● **Tarefa proposta**: Reescreva todo o material abaixo trocando "Instruction" por "Command" e mantendo o resto igual.

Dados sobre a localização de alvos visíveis
******
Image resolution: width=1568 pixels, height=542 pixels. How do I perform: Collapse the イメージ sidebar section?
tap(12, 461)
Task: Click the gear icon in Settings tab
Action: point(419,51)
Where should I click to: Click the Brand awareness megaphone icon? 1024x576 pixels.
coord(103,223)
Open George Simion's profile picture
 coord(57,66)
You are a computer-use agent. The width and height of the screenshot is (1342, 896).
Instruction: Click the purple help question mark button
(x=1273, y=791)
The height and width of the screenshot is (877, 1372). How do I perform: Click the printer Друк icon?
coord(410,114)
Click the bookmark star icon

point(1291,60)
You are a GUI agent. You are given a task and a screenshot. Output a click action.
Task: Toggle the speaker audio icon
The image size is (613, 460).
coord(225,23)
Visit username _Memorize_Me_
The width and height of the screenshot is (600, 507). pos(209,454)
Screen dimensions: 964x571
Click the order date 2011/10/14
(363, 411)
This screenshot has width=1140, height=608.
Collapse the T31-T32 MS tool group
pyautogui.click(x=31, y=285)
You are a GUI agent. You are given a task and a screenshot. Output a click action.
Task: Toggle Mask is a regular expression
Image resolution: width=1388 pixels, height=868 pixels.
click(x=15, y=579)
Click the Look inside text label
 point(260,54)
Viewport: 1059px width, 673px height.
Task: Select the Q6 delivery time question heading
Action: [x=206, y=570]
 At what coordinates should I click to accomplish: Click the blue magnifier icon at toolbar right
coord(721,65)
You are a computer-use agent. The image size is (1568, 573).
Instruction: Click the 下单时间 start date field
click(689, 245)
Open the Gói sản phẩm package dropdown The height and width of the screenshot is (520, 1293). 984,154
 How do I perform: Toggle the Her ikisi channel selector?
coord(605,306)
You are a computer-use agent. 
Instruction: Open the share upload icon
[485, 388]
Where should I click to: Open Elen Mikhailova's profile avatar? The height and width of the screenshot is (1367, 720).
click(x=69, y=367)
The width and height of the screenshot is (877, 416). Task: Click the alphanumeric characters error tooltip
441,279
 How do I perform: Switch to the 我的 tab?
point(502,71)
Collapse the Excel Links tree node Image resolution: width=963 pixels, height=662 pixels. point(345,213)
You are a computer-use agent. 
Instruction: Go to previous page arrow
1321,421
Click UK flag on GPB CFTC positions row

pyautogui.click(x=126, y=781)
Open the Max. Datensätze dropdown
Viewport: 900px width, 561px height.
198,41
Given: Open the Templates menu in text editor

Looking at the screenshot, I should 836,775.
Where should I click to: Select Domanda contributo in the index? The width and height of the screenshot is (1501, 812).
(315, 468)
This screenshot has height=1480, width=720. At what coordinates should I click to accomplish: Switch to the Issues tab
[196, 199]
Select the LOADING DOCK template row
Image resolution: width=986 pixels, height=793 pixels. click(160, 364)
******
● **Resposta da tarefa**:
Image resolution: width=1568 pixels, height=542 pixels. How do I perform: Collapse the イメージ sidebar section?
tap(12, 461)
Task: Click the gear icon in Settings tab
Action: point(419,51)
Where should I click to: Click the Brand awareness megaphone icon? 1024x576 pixels.
coord(103,223)
Open George Simion's profile picture
 coord(57,66)
You are a computer-use agent. The width and height of the screenshot is (1342, 896).
Command: Click the purple help question mark button
(x=1273, y=791)
The height and width of the screenshot is (877, 1372). How do I perform: Click the printer Друк icon?
coord(410,114)
Click the bookmark star icon

point(1291,60)
You are a GUI agent. You are given a task and a screenshot. Output a click action.
Task: Toggle the speaker audio icon
The image size is (613, 460).
coord(225,23)
Visit username _Memorize_Me_
The width and height of the screenshot is (600, 507). pos(209,454)
Screen dimensions: 964x571
Click the order date 2011/10/14
(363, 411)
This screenshot has width=1140, height=608.
Collapse the T31-T32 MS tool group
pyautogui.click(x=31, y=285)
You are a GUI agent. You are given a task and a screenshot. Output a click action.
Task: Toggle Mask is a regular expression
Image resolution: width=1388 pixels, height=868 pixels.
click(x=15, y=579)
Click the Look inside text label
 point(260,54)
Viewport: 1059px width, 673px height.
Task: Select the Q6 delivery time question heading
Action: [x=206, y=570]
 At what coordinates should I click to accomplish: Click the blue magnifier icon at toolbar right
coord(721,65)
You are a computer-use agent. The image size is (1568, 573).
Command: Click the 下单时间 start date field
click(689, 245)
Open the Gói sản phẩm package dropdown The height and width of the screenshot is (520, 1293). 984,154
 How do I perform: Toggle the Her ikisi channel selector?
coord(605,306)
You are a computer-use agent. 
Command: Open the share upload icon
[485, 388]
Where should I click to: Open Elen Mikhailova's profile avatar? The height and width of the screenshot is (1367, 720).
click(x=69, y=367)
The width and height of the screenshot is (877, 416). Task: Click the alphanumeric characters error tooltip
441,279
 How do I perform: Switch to the 我的 tab?
point(502,71)
Collapse the Excel Links tree node Image resolution: width=963 pixels, height=662 pixels. point(345,213)
You are a computer-use agent. 
Command: Go to previous page arrow
1321,421
Click UK flag on GPB CFTC positions row

pyautogui.click(x=126, y=781)
Open the Max. Datensätze dropdown
Viewport: 900px width, 561px height.
198,41
Given: Open the Templates menu in text editor

Looking at the screenshot, I should 836,775.
Where should I click to: Select Domanda contributo in the index? The width and height of the screenshot is (1501, 812).
(315, 468)
This screenshot has height=1480, width=720. At what coordinates should I click to accomplish: Switch to the Issues tab
[196, 199]
Select the LOADING DOCK template row
Image resolution: width=986 pixels, height=793 pixels. click(160, 364)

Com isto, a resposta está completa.